What Moe is looking for
This is a headline priority. Moe Ferrara reads across the queer and straight spectrum and welcomes any heat level. The non-negotiable: the central conflict cannot be one that evaporates the moment the two leads have an honest conversation. Strong plot beyond the romance is essential — the romance is the draw, but there must be something else keeping the reader there. Tropes are not just tolerated but actively requested: forced proximity, fake dating that slides into 'wait, were we always dating?', grumpy/sunshine pairings, enemies-to-lovers chains. Contemporary setting is fine, but so are soulmate premises, alternate universes, and a light supernatural thread woven through. Sports romance with a hockey or football (including soccer/football) backdrop is a particular sweet spot — Moe Ferrara has deep sports fandom roots and gravitates toward teammate dynamics and emotional-support-forward energy over pure rivalry. The pitch that lands will have an 'Oh. Oh.' gut-punch moment at its center.

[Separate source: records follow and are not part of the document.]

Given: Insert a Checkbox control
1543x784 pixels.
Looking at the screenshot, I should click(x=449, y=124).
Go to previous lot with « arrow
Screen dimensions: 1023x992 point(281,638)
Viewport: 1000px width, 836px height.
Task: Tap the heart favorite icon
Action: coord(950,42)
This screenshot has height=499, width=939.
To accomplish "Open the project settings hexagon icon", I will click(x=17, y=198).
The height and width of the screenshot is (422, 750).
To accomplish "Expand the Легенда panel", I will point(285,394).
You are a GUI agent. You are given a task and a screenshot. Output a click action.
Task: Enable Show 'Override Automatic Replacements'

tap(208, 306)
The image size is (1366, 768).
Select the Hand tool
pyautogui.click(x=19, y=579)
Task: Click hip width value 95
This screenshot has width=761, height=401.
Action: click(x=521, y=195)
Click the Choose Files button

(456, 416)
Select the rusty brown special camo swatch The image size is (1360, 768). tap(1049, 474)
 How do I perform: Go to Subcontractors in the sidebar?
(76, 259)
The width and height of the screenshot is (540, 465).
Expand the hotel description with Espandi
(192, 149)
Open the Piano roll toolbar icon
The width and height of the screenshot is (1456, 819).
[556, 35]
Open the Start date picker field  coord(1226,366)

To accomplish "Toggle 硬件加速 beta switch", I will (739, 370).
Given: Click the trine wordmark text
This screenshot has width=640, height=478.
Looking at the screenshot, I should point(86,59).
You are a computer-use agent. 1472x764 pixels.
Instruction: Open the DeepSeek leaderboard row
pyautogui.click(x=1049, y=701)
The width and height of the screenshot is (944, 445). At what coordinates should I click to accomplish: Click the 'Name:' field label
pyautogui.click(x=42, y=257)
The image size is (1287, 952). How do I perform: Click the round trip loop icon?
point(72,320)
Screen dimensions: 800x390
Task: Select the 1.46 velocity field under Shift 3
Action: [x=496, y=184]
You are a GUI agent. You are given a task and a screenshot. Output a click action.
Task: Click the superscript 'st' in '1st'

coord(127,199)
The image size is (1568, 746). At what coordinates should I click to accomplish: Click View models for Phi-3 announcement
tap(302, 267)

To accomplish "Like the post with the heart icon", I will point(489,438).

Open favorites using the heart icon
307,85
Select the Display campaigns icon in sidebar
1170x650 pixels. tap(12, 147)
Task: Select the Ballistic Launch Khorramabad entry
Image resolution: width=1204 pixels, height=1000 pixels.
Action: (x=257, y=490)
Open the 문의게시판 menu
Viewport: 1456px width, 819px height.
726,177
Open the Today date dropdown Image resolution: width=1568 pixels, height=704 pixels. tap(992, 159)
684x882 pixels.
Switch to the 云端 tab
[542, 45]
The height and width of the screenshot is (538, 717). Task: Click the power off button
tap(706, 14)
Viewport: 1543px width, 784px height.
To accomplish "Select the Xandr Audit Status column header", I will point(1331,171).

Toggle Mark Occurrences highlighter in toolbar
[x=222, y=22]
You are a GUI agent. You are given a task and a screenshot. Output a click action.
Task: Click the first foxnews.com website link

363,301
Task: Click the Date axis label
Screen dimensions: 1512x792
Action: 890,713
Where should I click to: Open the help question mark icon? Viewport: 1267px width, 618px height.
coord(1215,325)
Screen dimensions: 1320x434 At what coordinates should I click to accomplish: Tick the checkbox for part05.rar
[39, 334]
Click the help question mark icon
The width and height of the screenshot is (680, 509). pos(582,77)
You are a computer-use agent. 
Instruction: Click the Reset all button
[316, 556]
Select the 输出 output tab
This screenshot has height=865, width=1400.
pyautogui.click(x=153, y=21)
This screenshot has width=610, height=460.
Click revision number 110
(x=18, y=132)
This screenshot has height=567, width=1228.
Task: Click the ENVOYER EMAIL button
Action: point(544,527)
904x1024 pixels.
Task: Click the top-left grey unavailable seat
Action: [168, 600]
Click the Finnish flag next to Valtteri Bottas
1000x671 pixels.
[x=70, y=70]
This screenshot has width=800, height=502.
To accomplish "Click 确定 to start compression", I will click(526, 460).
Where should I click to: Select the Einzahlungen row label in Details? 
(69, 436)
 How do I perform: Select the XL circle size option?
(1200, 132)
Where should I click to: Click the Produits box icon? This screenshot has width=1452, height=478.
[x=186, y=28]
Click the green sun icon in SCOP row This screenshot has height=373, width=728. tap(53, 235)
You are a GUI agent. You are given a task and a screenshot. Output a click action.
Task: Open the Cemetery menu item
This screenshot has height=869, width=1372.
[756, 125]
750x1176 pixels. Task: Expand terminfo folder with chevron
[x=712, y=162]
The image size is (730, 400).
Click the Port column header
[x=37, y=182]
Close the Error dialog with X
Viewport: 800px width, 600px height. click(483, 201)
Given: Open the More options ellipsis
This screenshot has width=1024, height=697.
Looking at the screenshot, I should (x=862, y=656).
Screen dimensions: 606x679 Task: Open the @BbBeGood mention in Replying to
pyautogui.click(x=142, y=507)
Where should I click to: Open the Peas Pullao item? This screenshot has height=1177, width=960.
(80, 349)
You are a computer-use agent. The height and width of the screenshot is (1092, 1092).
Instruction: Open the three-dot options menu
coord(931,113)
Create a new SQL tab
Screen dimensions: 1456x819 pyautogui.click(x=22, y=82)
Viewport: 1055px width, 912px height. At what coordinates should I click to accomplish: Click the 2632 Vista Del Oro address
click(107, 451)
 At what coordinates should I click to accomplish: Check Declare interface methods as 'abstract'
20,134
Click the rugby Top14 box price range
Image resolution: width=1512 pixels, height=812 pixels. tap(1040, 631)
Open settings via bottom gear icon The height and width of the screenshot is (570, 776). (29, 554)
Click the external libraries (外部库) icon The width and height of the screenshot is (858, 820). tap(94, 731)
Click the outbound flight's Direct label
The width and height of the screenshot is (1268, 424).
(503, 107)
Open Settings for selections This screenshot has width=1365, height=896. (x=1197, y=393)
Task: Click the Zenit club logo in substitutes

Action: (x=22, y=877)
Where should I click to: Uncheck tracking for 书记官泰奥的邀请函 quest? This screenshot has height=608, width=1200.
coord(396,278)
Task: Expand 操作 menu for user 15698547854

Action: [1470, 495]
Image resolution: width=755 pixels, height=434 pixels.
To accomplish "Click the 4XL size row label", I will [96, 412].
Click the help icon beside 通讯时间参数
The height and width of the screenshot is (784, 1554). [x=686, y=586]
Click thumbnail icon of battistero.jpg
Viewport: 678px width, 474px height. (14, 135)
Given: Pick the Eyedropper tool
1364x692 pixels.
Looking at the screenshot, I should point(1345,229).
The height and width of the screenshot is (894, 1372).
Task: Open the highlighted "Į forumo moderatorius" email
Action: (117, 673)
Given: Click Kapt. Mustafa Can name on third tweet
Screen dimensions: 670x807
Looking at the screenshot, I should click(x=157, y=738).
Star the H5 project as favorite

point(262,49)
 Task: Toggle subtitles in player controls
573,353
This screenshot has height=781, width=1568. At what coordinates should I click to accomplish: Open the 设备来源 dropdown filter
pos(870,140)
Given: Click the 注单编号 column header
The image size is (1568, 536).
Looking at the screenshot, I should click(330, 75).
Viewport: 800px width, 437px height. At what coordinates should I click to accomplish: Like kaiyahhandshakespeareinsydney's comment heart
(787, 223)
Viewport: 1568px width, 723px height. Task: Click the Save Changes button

Romantasy is a genuine passion, not a trend chase. Moe Ferrara's entry points into the genre were Karen Marie Moning and Anne Bishop's work — dark, lush, creature-forward fantasy with romantic heat. Retellings of familiar stories with genuine new twists are a stated guilty pleasure. Mythology beyond the standard Western canon is actively encouraged; selkies and other underrepresented supernatural creatures are explicitly welcomed. Vampires are a weak spot unless the lore is genuinely reimagined. Hard limits: epic fantasy with sprawling world-building, more than three POVs, or more than two maps. Swordplay (literal or metaphorical) is fine; Tolkien-scale complexity is not.
Moe Ferrara's horror sweet spot is the uncanny rather than the brutal — stories set in our recognizable world where something is subtly, persistently wrong. Slasher fiction, jump-scare mechanics, and gratuitous violence are not a fit. Body horror is acceptable when it serves the narrative rather than existing for shock value. The tonal touchstones Moe Ferrara names are atmospheric and darkly whimsical rather than straight gore.
Not the right fit
On Moe's list
Taste fingerprint
How to query Moe
Submit through BookEnds Literary Agency's official submission form — the agency page is the authoritative destination, not any third-party directory or wishlist aggregator.
If your manuscript deals significantly with parental death at any age level, include a brief heads-up in your query letter. This is a stated personal sensitivity, not a genre gate, and skipping it is a real misstep.
Lead with voice and hook above all. Moe Ferrara's stated north star is a book they can't put down — structure your opening pages and query letter around the compulsive read quality, not just the premise.
For rom-coms, name the trope up front and demonstrate in the query that the conflict has genuine stakes beyond a simple miscommunication — Moe Ferrara has a known peeve about conflicts that evaporate with one honest conversation.
For romantasy, specify your creature/mythology choices and clarify your POV count and whether you have maps. Anything over three POVs or two maps should not be queried to Moe Ferrara.
For sports romance, lean into the emotional partnership dynamic in your pitch rather than rivalry. Moe Ferrara gravitates toward teammates over adversaries.
If your horror is more atmospheric-uncanny than slasher, say so explicitly in the query and name the tonal register. A brief comp to a TV show in that vein is fair game and aligns with how Moe Ferrara themselves describe their taste.
Moe Ferrara's wishlist explicitly says they enjoy being surprised by projects they didn't know they wanted — if your book sits near but not exactly on the stated list, query anyway unless it's in a hard 'no' category.